Walters: L.A. fire just torched Newsom’s ‘balanced’ California budget plan
Three weeks ago, Gov. Gavin Newsom proposed a $322 billion state budget for the fiscal year that begins on July 1, emphasizing that it would be balanced without new taxes and have a “modest” $363 million surplus.
The latter number is scarcely one-tenth of 1% of the overall budget, which makes one wonder how Newsom’s budget writers could calculate it so precisely. It may have been plucked from thin air so the first draft of the budget could be portrayed as balanced.
In fact, its purported balance assumes that at least $11 billion in drawdowns from emergency reserves, bookkeeping gimmicks and off-the-books loans can be counted as revenues. So by its own numbers, the proposed budget is actually leaking red ink.
Furthermore, the budget is already scrap paper because the deadly wildfires that were scorching Southern California as it was being released will clobber tax revenues while imposing massive new financial burdens. The $2.5 billion hastily appropriated by the Legislature is only a down payment on what the state may have to spend on fire suppression and recovery.

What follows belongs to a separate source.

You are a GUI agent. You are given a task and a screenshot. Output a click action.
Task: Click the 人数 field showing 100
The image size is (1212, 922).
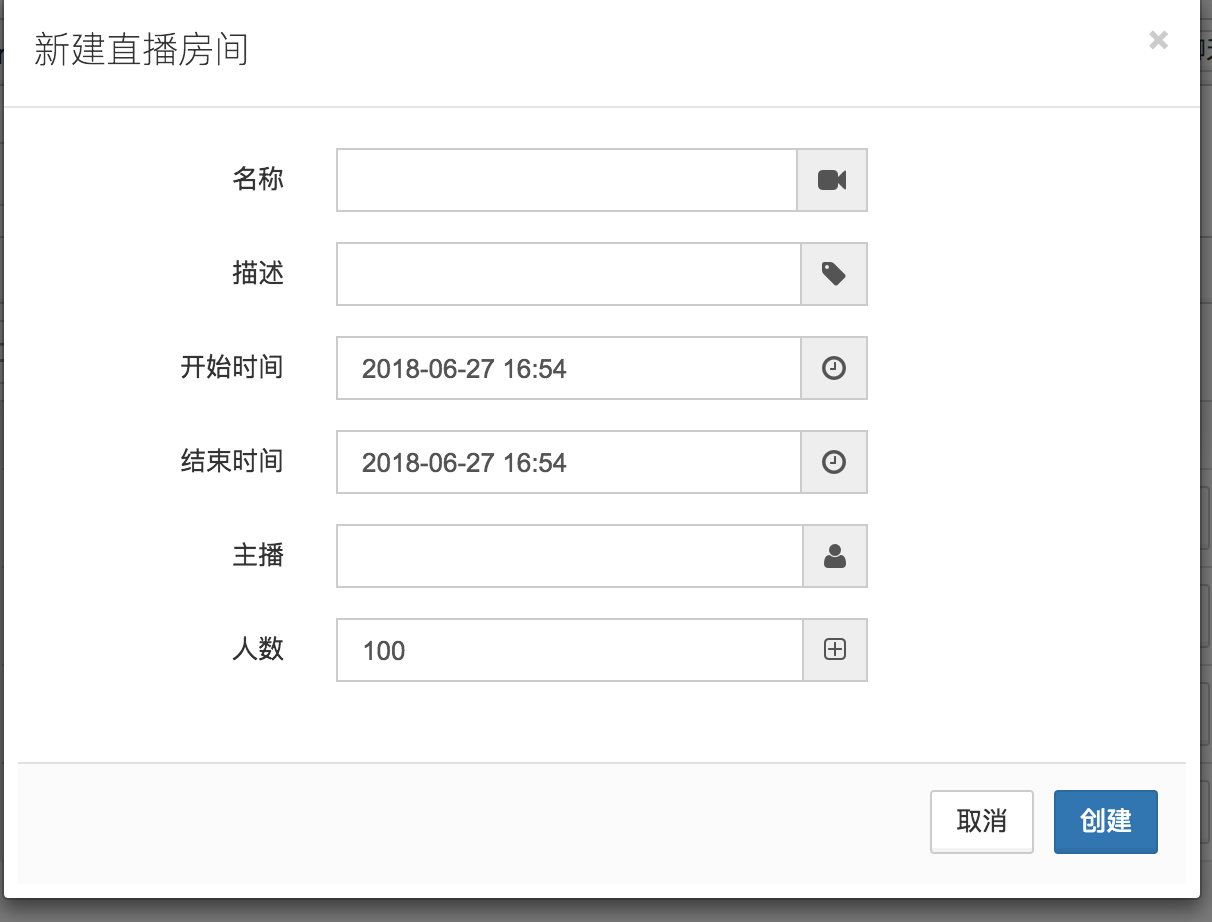[570, 650]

That would be true even if President Donald Trump supplied billions of dollars in federal disaster aid that Newsom and other officials are seeking. During his visit to the fire scene last week, Trump both promised to help the region recover and suggested that the state should change some of its environmental and immigration policies in return.
If federal aid is not forthcoming, or is markedly less than being sought, the impact on state finances — both in loss of revenue and new spending — could be immense, potentially encompassing all of the state’s emergency reserves and then some.
A hint of that potential impact is contained in a memo that Joe Stephenshaw, California’s finance director, sent to heads of state agencies last week, basically telling them to stifle any hopes for new or expanded programs.
Stephenshaw told the officials that “the recent devastating fires in southern California have resulted in the federal government delayed tax filings for Los Angeles and Ventura counties until November 15, introducing a level of uncertainty to the revenue forecast.”
Citing the “projected structural deficits in future years and fiscal uncertainty the state continues to face,” he said that the state will stay within a “workload budget,” defined as the current level of authorized spending, adjusted only for such inescapable factors as inflation, caseloads and federal or judicial requirements.
The phrase “projected structural deficits in future years” refers to calculations by both Stepenshaw’s staff and the Legislature’s budget analyst, Gabe Petek, that no matter how the 2025-26 budget turns out, the state faces annual multibillion-dollar gaps between income and outgo after Newsom’s governorship ends two years hence.
Petek sees annual deficits in the $25 billion-$30 billion range in the future, while the administration’s projected shortfalls are in the $15 billion-$20 billion range. Neither includes the potentially massive revenue and spending impacts of wildfires.
Petek, in his initial analysis of the budget, also warns that recent spikes in income taxes Newsom cited in his budget “are on shaky ground.”
“These gains are not tied to improvements in the state’s broader economy, which has been lackluster, with elevated unemployment, a stagnant job market outside of government and healthcare, and sluggish consumer spending,” Petek noted. “Instead, the gains appear largely tied to the booming stock market, a situation which can change rapidly and without warning.”
The meltdown in artificial intelligence stock values this week punctuates Petek’s admonition.
California has faced budget crises before, but this could be the perfect storm of a chronically unbalanced budget made infinitely worse by disaster.
Dan Walters is a CalMatters columnist.